Restricted Stock Unit Agreement for Employees

    THIS AGREEMENT (this “Agreement”) is made by and between HANGER, INC., a Delaware corporation (the “Company”), and the employee (the “Employee”) identified on the Company’s online electronic list of persons to whom a grant of restricted stock units has been made by the Company.

W I T N E S S E T H:

    WHEREAS, the Company desires to award to the Employee restricted stock units relating to the Company’s common stock, par value $.01 per share (the “Common Stock”), under the Company’s 2022 Omnibus Incentive Plan (the “Plan”) in consideration for the Employee’s service to the Company and its Affiliates.

    NOW, THEREFORE, the parties hereto, intending to be legally bound, do agree as follows:

    1.    Award of Restricted Stock Units. Subject to the terms and conditions of this Agreement and the Plan, the Employee is granted restricted stock units relating to the number of shares of Common Stock as set forth on the Company’s online electronic list as being granted to the Employee (hereinafter such units are referred to as the “Restricted Stock Units”) as of the date shown on the Company’s online electronic list as being the date of grant to the Employee (the “Grant Date”).

GIVEN REQUEST —
Summarize the restricted stock unit agreement excerpt above in two sentences.

SUPPLIED INFORMATION —
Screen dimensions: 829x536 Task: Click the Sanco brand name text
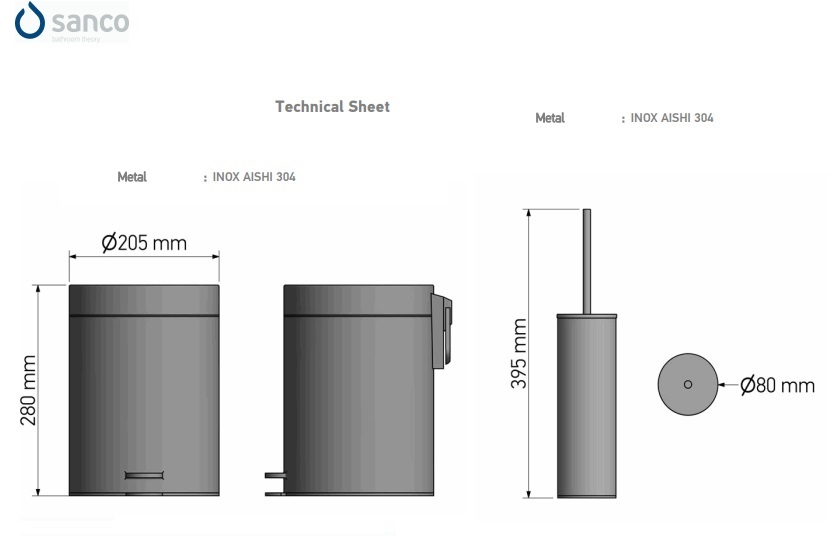click(90, 22)
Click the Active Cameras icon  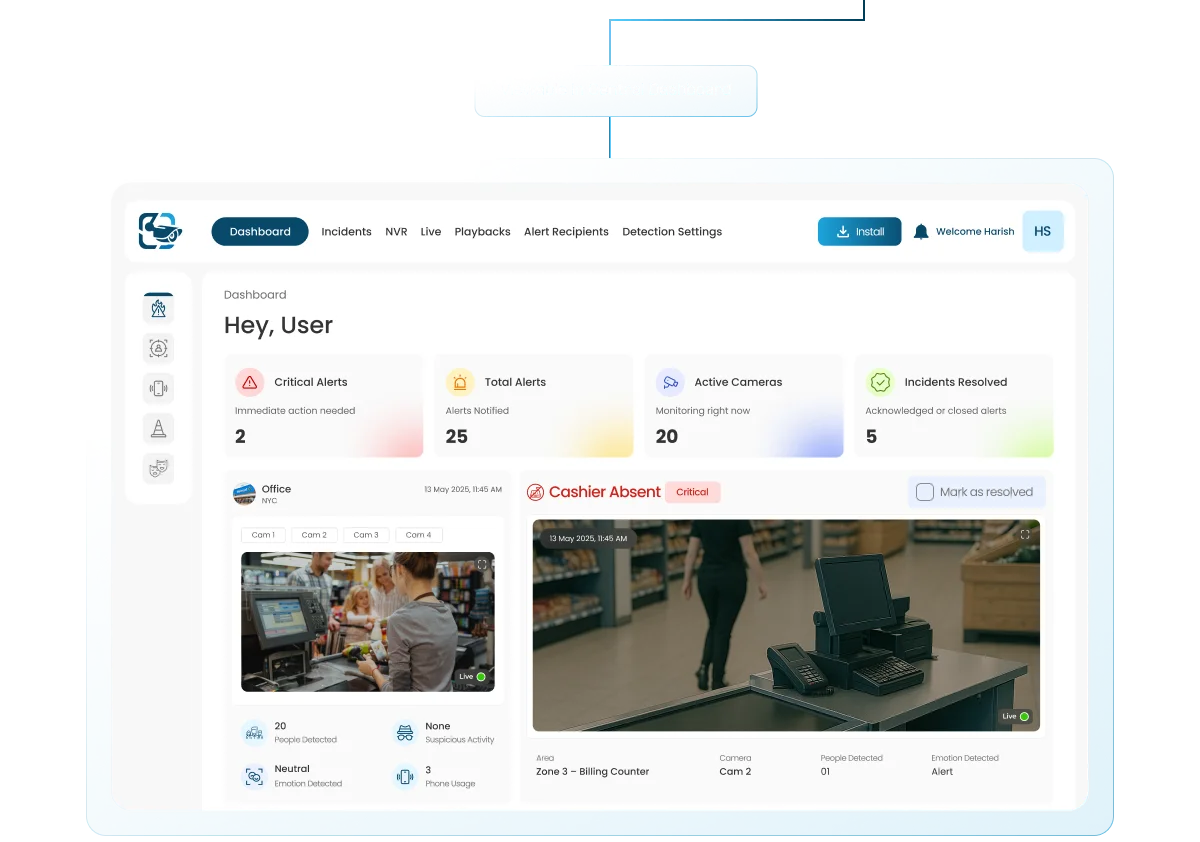(x=670, y=382)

REPLY TO THE EXERCISE —
Hanger, Inc., a Delaware corporation, makes this agreement with an employee named on its online electronic list of restricted stock unit grants, because it wishes to award that employee restricted stock units relating to its common stock under its 2022 Omnibus Incentive Plan in consideration for the employee's service to the Company and its Affiliates. Subject to the terms of the agreement and the Plan, the employee is granted restricted stock units for the number of shares of Common Stock shown on that list, as of the grant date the list gives.